Kedatangan Mardi di kota disambut oleh sang kurcaci dengan penuh penghambaan. Kurcaci itu membungkukkan tubuhnya sambil menyerahkan uang sebesar Rp. 5 miliar untuk 10,000 bunglon yang diambil oleh dua orang yang berlainan. Mereka itu berasal dari dua desa yang bersebelahan dengan desa dimana Mardi membeli bunglon. Mardi tersenyum menyaksikan tumpukan itu dan akhirnya tertawa tinggi sambil menari menari menyaksikan tumpukan uang yang ada diatas meja. Kemudian di tatapnya sang kurcaci itu “ Kamu tidak akan tidak akan bertanya mengapa saya kegirangan..ya kan..”
“ Saya Tuan..”
“ Bagus. Kamu juga tidak bertanya apapun kepada orang yang datang mengantar uang ini ke rumah sambil membawa 10.000 ekor bunglon kita. “
“ Saya , Tuan..”
“ Bagus…
“ Saya, Tuan..” Kurcaci itu senang dipuji oleh juragannya.
“ Bukan kamu yang bagus. Tapi bagus karena besok kita akan pergi ketempat lain. “
“ Kemana , Tuan?
“ Ke tempat dimana ada banyak orang kaya yang rakus dan masyarakat yang suka cari untung cepat lewat jalan pintas…”

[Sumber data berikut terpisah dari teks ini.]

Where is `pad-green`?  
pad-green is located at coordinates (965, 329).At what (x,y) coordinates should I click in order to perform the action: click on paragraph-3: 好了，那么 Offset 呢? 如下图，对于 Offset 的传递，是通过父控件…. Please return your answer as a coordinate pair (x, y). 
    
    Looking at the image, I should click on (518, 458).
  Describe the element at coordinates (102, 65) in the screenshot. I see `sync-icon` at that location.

Sudah lebih seminggu Mardi tak lagi menampakan batang hidungnya di desa. Para juragan , agent, koperasi desa , bank desa kebingungan. Harga bunglon langsung turun dari Rp. 500 ribu per ekor sampai akhirnya Rp. 1000 rupiah dan akhirnya lurah terpaksa menghentikan perdagangan bunglon sampai batas waktu yang tidak ditentukan. Setidaknya menanti sampai Mardi datang kedesa.
Sebulan kemudian , Mardi tak kunjung datang. Lurah kebingungan membayar hutangnya kepada Koperasi. Agent bingung membayar hutangnya kepada koperasi. Rakyat bingung bayar hutangnya kepada Agent. Agent bingung menagih janji beli kepada juragan. Dan Juragan pun bingung karena harus bayar hutang kepada bank desa. Sementara seluruh bunglon yang disangkarnya tak lagi bernilai sebagai jaminan bank. Merekapun akhirnya menanti masa dimana kebangkrutan massal tak terelakan. Suatu kebodohan karena kerakusan selalu terjadi dari waktu ke waktu di mana saja, walau bentuk berbeda namun esensinya sama. Bahwa akan selalu ada orang culas menarik manfaat dari sikap hidup yang salah ini.